Mr Justice Cranston said that as to the planning merits, he was not persuaded that there were real prospects Mr Beary would succeed before the planning inspector.

In relation to the position of Mr Beary’s children, the judge said a person who had consciously defied planning laws and their enforcement when establishing their home on an environmentally protected site, could not expect the courts to be quick in defending them.

He added: “While Mr Beary’s conscious defiance of the law since he knew of the injunction cannot be visited on his children nonetheless, as [the Supreme Court decision in] Z H (Tanzania) made clear, their interest as a primary consideration does not mean that it cannot be outweighed by other factors in the balance so that interference with their Article 8 rights is proportionate.”

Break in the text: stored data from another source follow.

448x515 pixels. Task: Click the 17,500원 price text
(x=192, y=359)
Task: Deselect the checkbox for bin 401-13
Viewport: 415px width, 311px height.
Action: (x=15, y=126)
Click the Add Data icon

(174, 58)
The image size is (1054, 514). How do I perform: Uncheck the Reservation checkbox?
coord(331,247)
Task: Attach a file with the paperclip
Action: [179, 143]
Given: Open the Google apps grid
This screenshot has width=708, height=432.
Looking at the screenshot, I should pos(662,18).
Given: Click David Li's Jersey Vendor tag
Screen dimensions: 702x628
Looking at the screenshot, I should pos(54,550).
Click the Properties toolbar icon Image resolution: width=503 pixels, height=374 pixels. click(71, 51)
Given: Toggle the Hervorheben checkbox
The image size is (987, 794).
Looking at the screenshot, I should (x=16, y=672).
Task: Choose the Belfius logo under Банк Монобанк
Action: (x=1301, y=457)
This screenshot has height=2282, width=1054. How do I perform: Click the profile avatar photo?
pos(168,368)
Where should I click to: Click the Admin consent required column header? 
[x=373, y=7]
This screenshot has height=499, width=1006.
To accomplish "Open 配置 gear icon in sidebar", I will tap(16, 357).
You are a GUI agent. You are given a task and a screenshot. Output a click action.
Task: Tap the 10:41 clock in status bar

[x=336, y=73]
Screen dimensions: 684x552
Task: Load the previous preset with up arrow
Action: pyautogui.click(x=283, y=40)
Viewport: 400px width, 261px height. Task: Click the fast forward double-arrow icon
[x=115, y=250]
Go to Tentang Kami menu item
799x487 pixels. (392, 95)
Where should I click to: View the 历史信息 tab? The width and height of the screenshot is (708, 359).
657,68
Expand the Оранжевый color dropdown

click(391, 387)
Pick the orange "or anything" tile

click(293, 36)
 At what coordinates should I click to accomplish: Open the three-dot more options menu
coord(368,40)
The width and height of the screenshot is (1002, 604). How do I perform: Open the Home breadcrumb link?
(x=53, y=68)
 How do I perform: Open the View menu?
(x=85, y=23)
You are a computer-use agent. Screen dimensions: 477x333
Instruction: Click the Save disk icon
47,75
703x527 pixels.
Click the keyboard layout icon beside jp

Also rejecting an application by Mr Beary for a variation of the injunction, the judge said: “To vary the injunction so as to permit the very action it is designed to prevent would fail to acknowledge the force of the injunction.”

Mr Beary had acknowledged breaching the injunction and had apologised to the court.

Mr Justice Cranston said the court should be slow to tolerate contempt of its orders, “for to do so would diminish respect for them and undermine its authority”.

But the judge concluded: “In all the circumstances of this case, and having given them the most anxious scrutiny, I have concluded that the council must succeed in its application.

“To impose the fine proposed by Mr Willers would not accord observance of the injunction the importance it deserves. In my view the appropriate sentence is the committal of Mr Beary to imprisonment for 28 days, that sentence not to take effect if he removes the caravans within 4 weeks from today. That period should give him time to remove the mobile home and caravan from the site and will enable the children to finish the school year at the local primary school.”